Auf 100 Jahre Tradition zurück blickend geht das Unternehmen mit der Zeit und zeigt sich durch und durch zukunftsorientiert. "Im 21. Jahrhundert ist in der derzeitigen wirtschaftlichen Situation die Serviceleistung der Schlüssel zum Erfolg", erläutert Ali Parto, Geschäftsführer der Zollanvari-Niederlassung in Hamburg im Orientteppich-Zentrum an der Borsteler Chaussee, die Firmenstrategie. "Mit einem gestrigen System können die Ansprüche von heute nicht befriedigt werden." Den aktuellen Bedürfnissen entsprechend hat Zollanvari den Hauptsitz des Unternehmens von Shiraz nach Teheran verlegt. Dort sind auf einem weiträumigen und mit vielen Blumen repräsentativ gestalteten Werksgelände fünf großzügige Lager- und Werkshallen, eine Zentralverwaltung und zuletzt auch ein Gästehaus entstanden.

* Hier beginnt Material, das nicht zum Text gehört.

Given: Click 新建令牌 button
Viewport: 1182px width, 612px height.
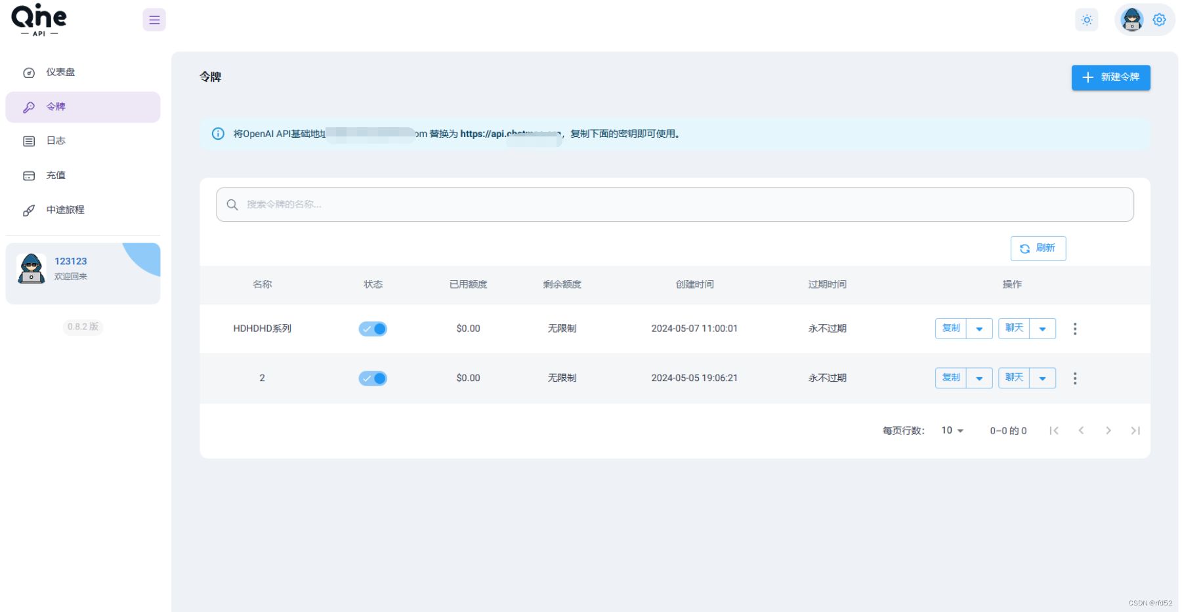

In Teheran erhalten die aus Shiraz angelieferten Teppiche in einer ausschließlich für Zollanvari arbeitenden Wäscherei ihr Finish. In den eigenen Räumlichkeiten werden sie verspannt und nochmals auf die kleinsten Fehler hin untersucht und bearbeitet. Hier sitzt die Logistik, die den Versand in alle Welt und besonders zu den beiden europäischen Niederlassungen in Hamburg und Zürich organisiert. Hier ist gleichzeitig die Anlaufstelle für Einkäufer aus aller Welt.

Auch in den jetzt schwierigen Zeiten ist es Zollanvari gelungen, die langjährigen globalen Geschäftsbeziehungen zu pflegen und über 1500 internationale Kunden zu deren Zufriedenheit zu bedienen. 1998 präsentierte die Firma Zollanvari ihre Teppiche erstmals auf der Domotex in Hannover. Seitdem ist der Zollanvari-Messestand ein Besuchermagnet auf dieser internationalen Fachmesse für Bodenbeläge und Teppiche. "Das Jahr 2004 ist das Jahr der Überraschungen und der unerwarteten Schönheiten", erklärt Reza Zollanvari, Geschäftsführer der Niederlassung in Zürich und Globetrotter im Verkauf der Nomadenteppiche, vor dem Messestart. Zollanvari wird auf der Domotex 2004 neben dem Stammplatz in der Messehalle 17 erstmals auch im Floorforum in der Halle 3 vertreten sein. Dieser neue Standort steht für besondere Kreativität und hohe Qualität.